West Nile virus infection in the Collaborative Cross mouse model recapitulates unique human disease states

Abstract

Abstract West Nile Virus (WNV) is a cytopathic neurotropic flavivirus that causes a wide range of infection states in humans, ranging from asymptomatic to severe neuroinvasive disease. This variation supports the idea that host genetics play an important role in immunity to WNV infection. The significant individual to individual variation in immune responses within the human population can not be fully captured in single laboratory inbred strains, so a systems genetic approach requires the use of the Collaborative Cross (CC) mouse system to identify polymorphic host genes and networks that control the regulation of adaptive immunity to WNV infection.
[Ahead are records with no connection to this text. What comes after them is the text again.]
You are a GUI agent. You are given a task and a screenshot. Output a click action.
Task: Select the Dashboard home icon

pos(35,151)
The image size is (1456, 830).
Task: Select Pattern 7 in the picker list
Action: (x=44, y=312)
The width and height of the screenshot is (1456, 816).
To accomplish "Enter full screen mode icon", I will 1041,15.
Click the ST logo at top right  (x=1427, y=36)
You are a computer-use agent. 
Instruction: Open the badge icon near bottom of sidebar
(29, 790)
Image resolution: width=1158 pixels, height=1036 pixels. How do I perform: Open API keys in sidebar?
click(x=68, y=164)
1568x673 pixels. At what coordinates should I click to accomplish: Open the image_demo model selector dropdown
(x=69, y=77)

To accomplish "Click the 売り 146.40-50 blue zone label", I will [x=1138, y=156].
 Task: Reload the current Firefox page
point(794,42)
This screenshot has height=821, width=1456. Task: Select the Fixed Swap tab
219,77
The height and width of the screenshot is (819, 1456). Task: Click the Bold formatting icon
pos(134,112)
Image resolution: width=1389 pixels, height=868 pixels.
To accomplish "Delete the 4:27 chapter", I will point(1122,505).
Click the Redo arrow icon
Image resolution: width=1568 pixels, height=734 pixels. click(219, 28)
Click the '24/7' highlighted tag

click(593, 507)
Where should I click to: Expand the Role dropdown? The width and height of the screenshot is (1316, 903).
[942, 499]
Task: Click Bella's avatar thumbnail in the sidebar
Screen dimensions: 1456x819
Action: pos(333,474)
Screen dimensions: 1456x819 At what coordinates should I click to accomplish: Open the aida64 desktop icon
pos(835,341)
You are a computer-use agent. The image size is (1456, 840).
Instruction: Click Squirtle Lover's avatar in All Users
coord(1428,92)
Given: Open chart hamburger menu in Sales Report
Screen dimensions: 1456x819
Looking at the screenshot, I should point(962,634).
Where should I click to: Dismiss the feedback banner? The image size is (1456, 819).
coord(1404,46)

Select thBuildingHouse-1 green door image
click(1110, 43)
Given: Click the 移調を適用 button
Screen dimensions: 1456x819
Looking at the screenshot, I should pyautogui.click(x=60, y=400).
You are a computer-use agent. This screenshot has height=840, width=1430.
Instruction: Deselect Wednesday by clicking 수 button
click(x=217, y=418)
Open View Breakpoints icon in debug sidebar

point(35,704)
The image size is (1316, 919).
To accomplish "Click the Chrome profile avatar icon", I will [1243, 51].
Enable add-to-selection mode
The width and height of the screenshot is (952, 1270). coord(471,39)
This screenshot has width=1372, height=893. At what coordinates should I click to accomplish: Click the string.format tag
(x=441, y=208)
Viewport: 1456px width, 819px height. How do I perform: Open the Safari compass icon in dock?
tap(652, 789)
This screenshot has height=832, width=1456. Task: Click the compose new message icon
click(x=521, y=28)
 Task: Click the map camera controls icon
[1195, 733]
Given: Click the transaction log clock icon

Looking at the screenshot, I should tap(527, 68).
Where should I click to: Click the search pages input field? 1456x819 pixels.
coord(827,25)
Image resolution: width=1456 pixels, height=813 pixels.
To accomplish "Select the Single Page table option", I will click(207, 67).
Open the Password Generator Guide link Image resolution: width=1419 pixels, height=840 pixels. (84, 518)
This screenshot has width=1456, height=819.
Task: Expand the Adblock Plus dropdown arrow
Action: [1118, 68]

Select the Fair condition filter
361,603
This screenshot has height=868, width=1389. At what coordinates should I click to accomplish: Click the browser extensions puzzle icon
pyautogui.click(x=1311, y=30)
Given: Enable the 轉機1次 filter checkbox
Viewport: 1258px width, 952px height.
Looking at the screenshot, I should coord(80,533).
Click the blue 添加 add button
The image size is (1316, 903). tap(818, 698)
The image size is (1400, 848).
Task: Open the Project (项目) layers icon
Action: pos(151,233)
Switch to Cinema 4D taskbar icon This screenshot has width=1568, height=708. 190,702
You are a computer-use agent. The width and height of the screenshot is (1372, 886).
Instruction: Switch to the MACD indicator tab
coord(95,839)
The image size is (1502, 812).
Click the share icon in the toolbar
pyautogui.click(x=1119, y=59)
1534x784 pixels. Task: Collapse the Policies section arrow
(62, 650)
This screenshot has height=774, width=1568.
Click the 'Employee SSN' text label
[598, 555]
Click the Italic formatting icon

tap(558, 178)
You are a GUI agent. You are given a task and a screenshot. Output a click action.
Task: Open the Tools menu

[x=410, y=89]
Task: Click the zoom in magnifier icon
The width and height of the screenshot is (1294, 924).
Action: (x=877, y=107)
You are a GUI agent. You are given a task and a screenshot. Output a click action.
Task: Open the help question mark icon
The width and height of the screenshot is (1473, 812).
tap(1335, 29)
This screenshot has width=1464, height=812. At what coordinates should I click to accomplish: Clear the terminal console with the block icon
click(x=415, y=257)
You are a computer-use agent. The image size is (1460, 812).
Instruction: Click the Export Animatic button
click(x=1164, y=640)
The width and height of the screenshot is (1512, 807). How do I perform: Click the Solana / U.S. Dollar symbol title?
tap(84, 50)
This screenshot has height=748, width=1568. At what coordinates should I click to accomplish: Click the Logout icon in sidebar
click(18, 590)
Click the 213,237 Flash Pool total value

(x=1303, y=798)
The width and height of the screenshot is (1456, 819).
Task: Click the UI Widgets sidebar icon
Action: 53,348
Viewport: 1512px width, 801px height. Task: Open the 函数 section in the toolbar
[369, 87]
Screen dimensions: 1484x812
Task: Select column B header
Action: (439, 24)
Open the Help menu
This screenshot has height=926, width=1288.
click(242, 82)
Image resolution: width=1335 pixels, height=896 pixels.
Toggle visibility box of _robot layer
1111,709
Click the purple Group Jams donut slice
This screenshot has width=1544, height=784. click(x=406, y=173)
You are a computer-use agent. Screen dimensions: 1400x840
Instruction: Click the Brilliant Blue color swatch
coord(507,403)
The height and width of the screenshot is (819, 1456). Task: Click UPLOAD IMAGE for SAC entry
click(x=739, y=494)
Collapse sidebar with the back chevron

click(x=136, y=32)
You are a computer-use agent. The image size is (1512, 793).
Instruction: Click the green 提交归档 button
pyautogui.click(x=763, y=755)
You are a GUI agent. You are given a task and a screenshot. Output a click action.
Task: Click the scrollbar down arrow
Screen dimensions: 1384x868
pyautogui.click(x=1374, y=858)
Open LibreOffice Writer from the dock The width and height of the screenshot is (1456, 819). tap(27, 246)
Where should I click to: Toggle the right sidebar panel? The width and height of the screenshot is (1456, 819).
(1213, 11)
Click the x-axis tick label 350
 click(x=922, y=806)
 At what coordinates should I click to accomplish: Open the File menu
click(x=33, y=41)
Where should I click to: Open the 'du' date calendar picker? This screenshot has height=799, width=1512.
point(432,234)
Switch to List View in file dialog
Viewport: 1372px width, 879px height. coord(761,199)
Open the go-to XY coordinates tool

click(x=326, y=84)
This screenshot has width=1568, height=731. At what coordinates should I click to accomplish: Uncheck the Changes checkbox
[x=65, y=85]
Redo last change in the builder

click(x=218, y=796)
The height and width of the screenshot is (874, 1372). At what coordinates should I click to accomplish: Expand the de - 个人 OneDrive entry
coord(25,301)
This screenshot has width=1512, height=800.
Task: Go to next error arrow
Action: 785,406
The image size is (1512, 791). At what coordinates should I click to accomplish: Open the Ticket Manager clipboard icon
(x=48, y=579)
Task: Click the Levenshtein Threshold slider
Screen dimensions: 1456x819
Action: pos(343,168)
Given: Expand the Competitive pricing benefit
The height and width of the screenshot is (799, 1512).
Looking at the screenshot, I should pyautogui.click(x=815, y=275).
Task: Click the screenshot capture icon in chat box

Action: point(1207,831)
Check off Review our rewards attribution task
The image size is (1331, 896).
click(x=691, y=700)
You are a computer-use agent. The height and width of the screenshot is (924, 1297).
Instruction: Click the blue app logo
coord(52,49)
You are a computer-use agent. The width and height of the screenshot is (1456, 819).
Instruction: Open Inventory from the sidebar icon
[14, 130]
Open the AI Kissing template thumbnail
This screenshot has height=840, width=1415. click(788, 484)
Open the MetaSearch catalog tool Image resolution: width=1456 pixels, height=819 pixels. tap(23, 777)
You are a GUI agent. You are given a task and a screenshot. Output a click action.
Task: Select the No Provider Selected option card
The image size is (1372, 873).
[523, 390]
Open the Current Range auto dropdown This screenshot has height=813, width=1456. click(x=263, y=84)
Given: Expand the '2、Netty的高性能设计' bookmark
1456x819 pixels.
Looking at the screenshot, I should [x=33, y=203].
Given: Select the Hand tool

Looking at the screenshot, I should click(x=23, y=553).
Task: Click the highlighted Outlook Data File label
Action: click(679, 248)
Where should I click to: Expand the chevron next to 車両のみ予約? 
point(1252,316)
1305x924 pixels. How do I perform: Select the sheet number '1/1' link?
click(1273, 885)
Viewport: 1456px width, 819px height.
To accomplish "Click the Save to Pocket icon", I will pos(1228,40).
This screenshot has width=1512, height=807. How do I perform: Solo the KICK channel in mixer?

The CC is a panel of lines with over 40 million single nucleotide polymorphisms evenly distributed throughout the genome, providing the statistical power to map multiple genetic factors with small to moderate effect. In the CC model we have identified lines with unique human phenotypes that have not previously been captured in laboratory inbred strains, such as severe neuroinvasive disease and chronic WNV infection. Our use of the CC model shows differing immune responses to WNV in terms of T cell frequency and activation, antigen-specific CD8 T cell frequency, memory precursor cells, and T cell cytokine production between CC strains after WNV infection. A distinct immune signature is present in the chronic line, characterized by a strong systemic regulatory T cell response and late virus-specific response in the CNS due to viral persistence. Microarray analysis on spleen and CNS tissue reveals expression changes correlated with extreme immune phenotype responses within and between organ compartments, allowing for identification of correlates of protection and susceptibility to WNV infection.